> **Required action**
All lines at or after the one containing "This screenshot has height=784, width=1540.", up to the last line of the material, must be repeated exactly, and no others.

===== Study material

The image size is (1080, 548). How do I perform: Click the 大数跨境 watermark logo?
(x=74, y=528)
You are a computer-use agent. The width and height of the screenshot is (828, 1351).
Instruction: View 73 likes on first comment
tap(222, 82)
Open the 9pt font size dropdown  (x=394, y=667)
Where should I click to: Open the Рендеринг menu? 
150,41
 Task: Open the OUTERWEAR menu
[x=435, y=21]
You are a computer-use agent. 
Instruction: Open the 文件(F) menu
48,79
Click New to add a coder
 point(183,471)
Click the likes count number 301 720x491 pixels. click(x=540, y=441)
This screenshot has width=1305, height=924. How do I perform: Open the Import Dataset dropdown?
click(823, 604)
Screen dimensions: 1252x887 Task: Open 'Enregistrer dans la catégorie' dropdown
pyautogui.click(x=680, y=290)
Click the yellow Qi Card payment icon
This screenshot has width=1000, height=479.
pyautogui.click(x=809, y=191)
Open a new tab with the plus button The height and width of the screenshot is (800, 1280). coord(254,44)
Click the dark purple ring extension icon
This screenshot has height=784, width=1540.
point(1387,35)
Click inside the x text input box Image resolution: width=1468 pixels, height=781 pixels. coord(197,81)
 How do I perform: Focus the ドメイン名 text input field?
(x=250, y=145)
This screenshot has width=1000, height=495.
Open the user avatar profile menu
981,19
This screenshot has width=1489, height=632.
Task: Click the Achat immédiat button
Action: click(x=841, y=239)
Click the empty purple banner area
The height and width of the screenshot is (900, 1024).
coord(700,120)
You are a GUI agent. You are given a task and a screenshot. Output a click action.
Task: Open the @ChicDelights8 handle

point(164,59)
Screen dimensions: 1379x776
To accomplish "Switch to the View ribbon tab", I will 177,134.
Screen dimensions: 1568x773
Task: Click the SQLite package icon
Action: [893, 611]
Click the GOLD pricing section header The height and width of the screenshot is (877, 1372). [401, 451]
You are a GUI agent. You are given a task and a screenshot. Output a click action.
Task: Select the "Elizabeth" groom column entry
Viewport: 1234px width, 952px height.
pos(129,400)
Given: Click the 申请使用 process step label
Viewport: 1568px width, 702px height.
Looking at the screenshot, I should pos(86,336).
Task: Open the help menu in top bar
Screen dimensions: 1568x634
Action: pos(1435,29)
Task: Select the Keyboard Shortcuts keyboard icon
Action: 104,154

==========

> **Your response**
This screenshot has height=784, width=1540.
point(1387,35)
Click inside the x text input box Image resolution: width=1468 pixels, height=781 pixels. coord(197,81)
 How do I perform: Focus the ドメイン名 text input field?
(x=250, y=145)
This screenshot has width=1000, height=495.
Open the user avatar profile menu
981,19
This screenshot has width=1489, height=632.
Task: Click the Achat immédiat button
Action: click(x=841, y=239)
Click the empty purple banner area
The height and width of the screenshot is (900, 1024).
coord(700,120)
You are a GUI agent. You are given a task and a screenshot. Output a click action.
Task: Open the @ChicDelights8 handle

point(164,59)
Screen dimensions: 1379x776
To accomplish "Switch to the View ribbon tab", I will 177,134.
Screen dimensions: 1568x773
Task: Click the SQLite package icon
Action: [893, 611]
Click the GOLD pricing section header The height and width of the screenshot is (877, 1372). [401, 451]
You are a GUI agent. You are given a task and a screenshot. Output a click action.
Task: Select the "Elizabeth" groom column entry
Viewport: 1234px width, 952px height.
pos(129,400)
Given: Click the 申请使用 process step label
Viewport: 1568px width, 702px height.
Looking at the screenshot, I should pos(86,336).
Task: Open the help menu in top bar
Screen dimensions: 1568x634
Action: pos(1435,29)
Task: Select the Keyboard Shortcuts keyboard icon
Action: 104,154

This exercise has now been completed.